» What is required: Return, word for word, the lines of the listing below, starting with the line that contains "Expand Android version" and going on through the line that contains "pyautogui.click(x=239, y=86)", with both of those lines included.

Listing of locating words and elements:
* begin *
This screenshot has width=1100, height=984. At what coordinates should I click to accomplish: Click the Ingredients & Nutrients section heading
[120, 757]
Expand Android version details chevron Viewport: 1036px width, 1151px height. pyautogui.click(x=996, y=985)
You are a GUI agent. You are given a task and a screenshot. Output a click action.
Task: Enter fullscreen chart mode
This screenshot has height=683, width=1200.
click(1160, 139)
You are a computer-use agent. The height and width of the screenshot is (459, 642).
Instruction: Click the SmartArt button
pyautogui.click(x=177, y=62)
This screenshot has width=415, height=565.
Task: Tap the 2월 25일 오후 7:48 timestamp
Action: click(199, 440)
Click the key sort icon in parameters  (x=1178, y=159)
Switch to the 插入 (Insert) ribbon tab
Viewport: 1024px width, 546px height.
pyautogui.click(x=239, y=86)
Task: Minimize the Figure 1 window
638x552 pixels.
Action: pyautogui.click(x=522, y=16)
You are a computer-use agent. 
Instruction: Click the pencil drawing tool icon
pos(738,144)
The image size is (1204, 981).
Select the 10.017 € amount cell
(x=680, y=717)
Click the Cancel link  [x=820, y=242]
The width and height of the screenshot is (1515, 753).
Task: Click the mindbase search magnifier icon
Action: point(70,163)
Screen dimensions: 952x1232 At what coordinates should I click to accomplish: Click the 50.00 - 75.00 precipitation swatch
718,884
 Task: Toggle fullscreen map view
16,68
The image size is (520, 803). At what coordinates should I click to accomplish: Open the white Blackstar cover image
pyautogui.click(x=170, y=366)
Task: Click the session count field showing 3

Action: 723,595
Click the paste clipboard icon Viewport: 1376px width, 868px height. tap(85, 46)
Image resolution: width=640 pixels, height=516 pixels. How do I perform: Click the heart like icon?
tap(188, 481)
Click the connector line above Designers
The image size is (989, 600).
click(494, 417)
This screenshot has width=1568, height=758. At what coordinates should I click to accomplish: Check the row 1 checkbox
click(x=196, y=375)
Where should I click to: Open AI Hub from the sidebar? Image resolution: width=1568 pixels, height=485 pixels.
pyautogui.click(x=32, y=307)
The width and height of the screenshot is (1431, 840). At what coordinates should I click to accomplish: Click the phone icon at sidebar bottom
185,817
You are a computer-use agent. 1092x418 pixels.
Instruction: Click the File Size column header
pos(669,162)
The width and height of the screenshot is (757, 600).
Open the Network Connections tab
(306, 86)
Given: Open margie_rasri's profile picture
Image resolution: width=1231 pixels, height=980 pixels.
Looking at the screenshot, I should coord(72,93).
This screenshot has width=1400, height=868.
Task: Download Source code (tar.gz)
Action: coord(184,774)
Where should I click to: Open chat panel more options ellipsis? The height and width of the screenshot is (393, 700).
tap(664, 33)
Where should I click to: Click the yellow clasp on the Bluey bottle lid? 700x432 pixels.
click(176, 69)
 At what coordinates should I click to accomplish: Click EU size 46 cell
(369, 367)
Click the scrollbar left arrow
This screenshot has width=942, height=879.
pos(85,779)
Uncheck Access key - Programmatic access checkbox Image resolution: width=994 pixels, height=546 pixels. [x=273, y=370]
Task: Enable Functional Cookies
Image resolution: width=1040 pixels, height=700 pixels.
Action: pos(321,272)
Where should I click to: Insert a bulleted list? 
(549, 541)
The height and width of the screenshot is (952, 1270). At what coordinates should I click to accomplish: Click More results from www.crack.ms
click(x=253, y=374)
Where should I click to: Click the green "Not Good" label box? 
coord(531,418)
* end *
» Written solution:
Expand Android version details chevron Viewport: 1036px width, 1151px height. pyautogui.click(x=996, y=985)
You are a GUI agent. You are given a task and a screenshot. Output a click action.
Task: Enter fullscreen chart mode
This screenshot has height=683, width=1200.
click(1160, 139)
You are a computer-use agent. The height and width of the screenshot is (459, 642).
Instruction: Click the SmartArt button
pyautogui.click(x=177, y=62)
This screenshot has width=415, height=565.
Task: Tap the 2월 25일 오후 7:48 timestamp
Action: click(199, 440)
Click the key sort icon in parameters  (x=1178, y=159)
Switch to the 插入 (Insert) ribbon tab
Viewport: 1024px width, 546px height.
pyautogui.click(x=239, y=86)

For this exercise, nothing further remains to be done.